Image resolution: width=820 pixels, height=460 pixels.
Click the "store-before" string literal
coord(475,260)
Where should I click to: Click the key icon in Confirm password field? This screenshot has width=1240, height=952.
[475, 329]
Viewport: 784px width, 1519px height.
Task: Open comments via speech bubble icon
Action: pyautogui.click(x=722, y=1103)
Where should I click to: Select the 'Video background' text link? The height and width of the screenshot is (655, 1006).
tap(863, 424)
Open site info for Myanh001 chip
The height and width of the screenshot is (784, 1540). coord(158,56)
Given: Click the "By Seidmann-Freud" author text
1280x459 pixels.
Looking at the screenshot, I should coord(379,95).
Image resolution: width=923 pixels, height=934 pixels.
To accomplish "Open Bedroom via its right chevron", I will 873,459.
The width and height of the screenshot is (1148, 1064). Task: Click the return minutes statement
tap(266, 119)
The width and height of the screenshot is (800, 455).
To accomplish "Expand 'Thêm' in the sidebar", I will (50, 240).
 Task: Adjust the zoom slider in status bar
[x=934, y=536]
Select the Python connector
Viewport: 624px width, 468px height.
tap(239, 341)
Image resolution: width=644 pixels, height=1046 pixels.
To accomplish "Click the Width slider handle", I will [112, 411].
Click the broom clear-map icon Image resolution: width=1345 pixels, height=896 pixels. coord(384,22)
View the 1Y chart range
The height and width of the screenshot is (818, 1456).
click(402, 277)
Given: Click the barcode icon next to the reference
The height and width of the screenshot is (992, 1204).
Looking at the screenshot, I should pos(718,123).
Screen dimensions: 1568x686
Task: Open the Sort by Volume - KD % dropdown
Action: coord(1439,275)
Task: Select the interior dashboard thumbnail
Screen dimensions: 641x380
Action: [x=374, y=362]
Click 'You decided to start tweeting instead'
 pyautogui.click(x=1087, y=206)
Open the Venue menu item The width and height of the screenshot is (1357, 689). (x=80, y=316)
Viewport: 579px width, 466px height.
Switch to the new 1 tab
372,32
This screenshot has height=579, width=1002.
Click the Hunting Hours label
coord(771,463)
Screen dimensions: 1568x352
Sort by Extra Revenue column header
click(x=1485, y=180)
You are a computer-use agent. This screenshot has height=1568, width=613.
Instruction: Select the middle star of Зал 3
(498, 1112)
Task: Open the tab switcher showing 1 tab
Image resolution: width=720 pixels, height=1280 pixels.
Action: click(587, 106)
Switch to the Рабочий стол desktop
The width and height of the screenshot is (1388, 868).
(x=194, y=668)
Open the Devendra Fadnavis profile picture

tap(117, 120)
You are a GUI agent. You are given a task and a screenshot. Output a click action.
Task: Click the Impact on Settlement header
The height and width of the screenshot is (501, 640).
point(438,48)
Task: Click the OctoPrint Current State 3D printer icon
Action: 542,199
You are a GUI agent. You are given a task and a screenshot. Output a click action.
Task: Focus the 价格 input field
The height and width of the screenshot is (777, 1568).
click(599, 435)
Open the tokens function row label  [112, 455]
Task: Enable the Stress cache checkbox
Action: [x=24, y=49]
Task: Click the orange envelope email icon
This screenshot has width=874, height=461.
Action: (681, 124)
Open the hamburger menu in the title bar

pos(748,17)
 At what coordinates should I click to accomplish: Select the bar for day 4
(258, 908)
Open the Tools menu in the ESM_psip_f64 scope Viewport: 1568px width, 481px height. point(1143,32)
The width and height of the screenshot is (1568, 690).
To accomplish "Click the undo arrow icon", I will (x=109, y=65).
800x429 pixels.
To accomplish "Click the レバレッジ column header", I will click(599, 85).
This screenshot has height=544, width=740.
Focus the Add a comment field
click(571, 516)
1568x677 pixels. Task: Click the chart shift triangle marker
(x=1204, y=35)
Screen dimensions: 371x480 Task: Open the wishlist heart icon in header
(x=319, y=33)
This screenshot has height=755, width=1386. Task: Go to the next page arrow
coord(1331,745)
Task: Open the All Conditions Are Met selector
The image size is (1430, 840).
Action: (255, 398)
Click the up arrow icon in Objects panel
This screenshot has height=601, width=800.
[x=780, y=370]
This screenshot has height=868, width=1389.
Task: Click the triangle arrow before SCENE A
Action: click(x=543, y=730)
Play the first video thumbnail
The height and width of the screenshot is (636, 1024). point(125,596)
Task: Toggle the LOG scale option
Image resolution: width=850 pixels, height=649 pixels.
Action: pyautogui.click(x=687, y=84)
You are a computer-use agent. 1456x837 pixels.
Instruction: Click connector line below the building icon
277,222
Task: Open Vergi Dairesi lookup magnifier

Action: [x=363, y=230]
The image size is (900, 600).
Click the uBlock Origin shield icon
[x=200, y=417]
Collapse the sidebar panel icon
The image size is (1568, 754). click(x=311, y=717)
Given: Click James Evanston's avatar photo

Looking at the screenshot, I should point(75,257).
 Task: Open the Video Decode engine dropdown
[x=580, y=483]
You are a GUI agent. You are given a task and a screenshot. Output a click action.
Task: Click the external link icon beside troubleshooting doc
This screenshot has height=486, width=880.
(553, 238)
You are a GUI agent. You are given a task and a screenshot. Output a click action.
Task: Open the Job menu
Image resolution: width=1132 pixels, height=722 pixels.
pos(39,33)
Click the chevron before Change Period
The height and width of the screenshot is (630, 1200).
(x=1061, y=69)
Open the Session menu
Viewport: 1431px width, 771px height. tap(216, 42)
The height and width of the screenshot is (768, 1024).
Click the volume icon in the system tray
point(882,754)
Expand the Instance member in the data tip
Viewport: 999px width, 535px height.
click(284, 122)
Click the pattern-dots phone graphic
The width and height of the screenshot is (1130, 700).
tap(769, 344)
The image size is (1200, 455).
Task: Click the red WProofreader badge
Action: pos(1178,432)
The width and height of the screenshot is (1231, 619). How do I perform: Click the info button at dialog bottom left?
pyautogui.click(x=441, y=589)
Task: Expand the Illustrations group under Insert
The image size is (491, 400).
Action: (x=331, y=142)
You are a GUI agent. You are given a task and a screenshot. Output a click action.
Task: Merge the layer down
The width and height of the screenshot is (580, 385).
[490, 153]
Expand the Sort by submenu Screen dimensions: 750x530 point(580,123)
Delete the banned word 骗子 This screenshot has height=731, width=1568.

----------------------------------------

◆ Brief
In full and without deviation, reproduce the entries above.

◆ Output for this exercise
Image resolution: width=820 pixels, height=460 pixels.
Click the "store-before" string literal
coord(475,260)
Where should I click to: Click the key icon in Confirm password field? This screenshot has width=1240, height=952.
[475, 329]
Viewport: 784px width, 1519px height.
Task: Open comments via speech bubble icon
Action: pyautogui.click(x=722, y=1103)
Where should I click to: Select the 'Video background' text link? The height and width of the screenshot is (655, 1006).
tap(863, 424)
Open site info for Myanh001 chip
The height and width of the screenshot is (784, 1540). coord(158,56)
Given: Click the "By Seidmann-Freud" author text
1280x459 pixels.
Looking at the screenshot, I should coord(379,95).
Image resolution: width=923 pixels, height=934 pixels.
To accomplish "Open Bedroom via its right chevron", I will 873,459.
The width and height of the screenshot is (1148, 1064). Task: Click the return minutes statement
tap(266, 119)
The width and height of the screenshot is (800, 455).
To accomplish "Expand 'Thêm' in the sidebar", I will (50, 240).
 Task: Adjust the zoom slider in status bar
[x=934, y=536]
Select the Python connector
Viewport: 624px width, 468px height.
tap(239, 341)
Image resolution: width=644 pixels, height=1046 pixels.
To accomplish "Click the Width slider handle", I will [112, 411].
Click the broom clear-map icon Image resolution: width=1345 pixels, height=896 pixels. coord(384,22)
View the 1Y chart range
The height and width of the screenshot is (818, 1456).
click(402, 277)
Given: Click the barcode icon next to the reference
The height and width of the screenshot is (992, 1204).
Looking at the screenshot, I should pos(718,123).
Screen dimensions: 1568x686
Task: Open the Sort by Volume - KD % dropdown
Action: coord(1439,275)
Task: Select the interior dashboard thumbnail
Screen dimensions: 641x380
Action: [x=374, y=362]
Click 'You decided to start tweeting instead'
 pyautogui.click(x=1087, y=206)
Open the Venue menu item The width and height of the screenshot is (1357, 689). (x=80, y=316)
Viewport: 579px width, 466px height.
Switch to the new 1 tab
372,32
This screenshot has height=579, width=1002.
Click the Hunting Hours label
coord(771,463)
Screen dimensions: 1568x352
Sort by Extra Revenue column header
click(x=1485, y=180)
You are a computer-use agent. This screenshot has height=1568, width=613.
Instruction: Select the middle star of Зал 3
(498, 1112)
Task: Open the tab switcher showing 1 tab
Image resolution: width=720 pixels, height=1280 pixels.
Action: click(587, 106)
Switch to the Рабочий стол desktop
The width and height of the screenshot is (1388, 868).
(x=194, y=668)
Open the Devendra Fadnavis profile picture

tap(117, 120)
You are a GUI agent. You are given a task and a screenshot. Output a click action.
Task: Click the Impact on Settlement header
The height and width of the screenshot is (501, 640).
point(438,48)
Task: Click the OctoPrint Current State 3D printer icon
Action: 542,199
You are a GUI agent. You are given a task and a screenshot. Output a click action.
Task: Focus the 价格 input field
The height and width of the screenshot is (777, 1568).
click(599, 435)
Open the tokens function row label  [112, 455]
Task: Enable the Stress cache checkbox
Action: [x=24, y=49]
Task: Click the orange envelope email icon
This screenshot has width=874, height=461.
Action: (681, 124)
Open the hamburger menu in the title bar

pos(748,17)
 At what coordinates should I click to accomplish: Select the bar for day 4
(258, 908)
Open the Tools menu in the ESM_psip_f64 scope Viewport: 1568px width, 481px height. point(1143,32)
The width and height of the screenshot is (1568, 690).
To accomplish "Click the undo arrow icon", I will (x=109, y=65).
800x429 pixels.
To accomplish "Click the レバレッジ column header", I will click(599, 85).
This screenshot has height=544, width=740.
Focus the Add a comment field
click(571, 516)
1568x677 pixels. Task: Click the chart shift triangle marker
(x=1204, y=35)
Screen dimensions: 371x480 Task: Open the wishlist heart icon in header
(x=319, y=33)
This screenshot has height=755, width=1386. Task: Go to the next page arrow
coord(1331,745)
Task: Open the All Conditions Are Met selector
The image size is (1430, 840).
Action: (255, 398)
Click the up arrow icon in Objects panel
This screenshot has height=601, width=800.
[x=780, y=370]
This screenshot has height=868, width=1389.
Task: Click the triangle arrow before SCENE A
Action: click(x=543, y=730)
Play the first video thumbnail
The height and width of the screenshot is (636, 1024). point(125,596)
Task: Toggle the LOG scale option
Image resolution: width=850 pixels, height=649 pixels.
Action: pyautogui.click(x=687, y=84)
You are a computer-use agent. 1456x837 pixels.
Instruction: Click connector line below the building icon
277,222
Task: Open Vergi Dairesi lookup magnifier

Action: [x=363, y=230]
The image size is (900, 600).
Click the uBlock Origin shield icon
[x=200, y=417]
Collapse the sidebar panel icon
The image size is (1568, 754). click(x=311, y=717)
Given: Click James Evanston's avatar photo

Looking at the screenshot, I should point(75,257).
 Task: Open the Video Decode engine dropdown
[x=580, y=483]
You are a GUI agent. You are given a task and a screenshot. Output a click action.
Task: Click the external link icon beside troubleshooting doc
This screenshot has height=486, width=880.
(553, 238)
You are a GUI agent. You are given a task and a screenshot. Output a click action.
Task: Open the Job menu
Image resolution: width=1132 pixels, height=722 pixels.
pos(39,33)
Click the chevron before Change Period
The height and width of the screenshot is (630, 1200).
(x=1061, y=69)
Open the Session menu
Viewport: 1431px width, 771px height. tap(216, 42)
The height and width of the screenshot is (768, 1024).
Click the volume icon in the system tray
point(882,754)
Expand the Instance member in the data tip
Viewport: 999px width, 535px height.
click(284, 122)
Click the pattern-dots phone graphic
The width and height of the screenshot is (1130, 700).
tap(769, 344)
The image size is (1200, 455).
Task: Click the red WProofreader badge
Action: pos(1178,432)
The width and height of the screenshot is (1231, 619). How do I perform: Click the info button at dialog bottom left?
pyautogui.click(x=441, y=589)
Task: Expand the Illustrations group under Insert
The image size is (491, 400).
Action: (x=331, y=142)
You are a GUI agent. You are given a task and a screenshot. Output a click action.
Task: Merge the layer down
The width and height of the screenshot is (580, 385).
[490, 153]
Expand the Sort by submenu Screen dimensions: 750x530 point(580,123)
Delete the banned word 骗子 This screenshot has height=731, width=1568.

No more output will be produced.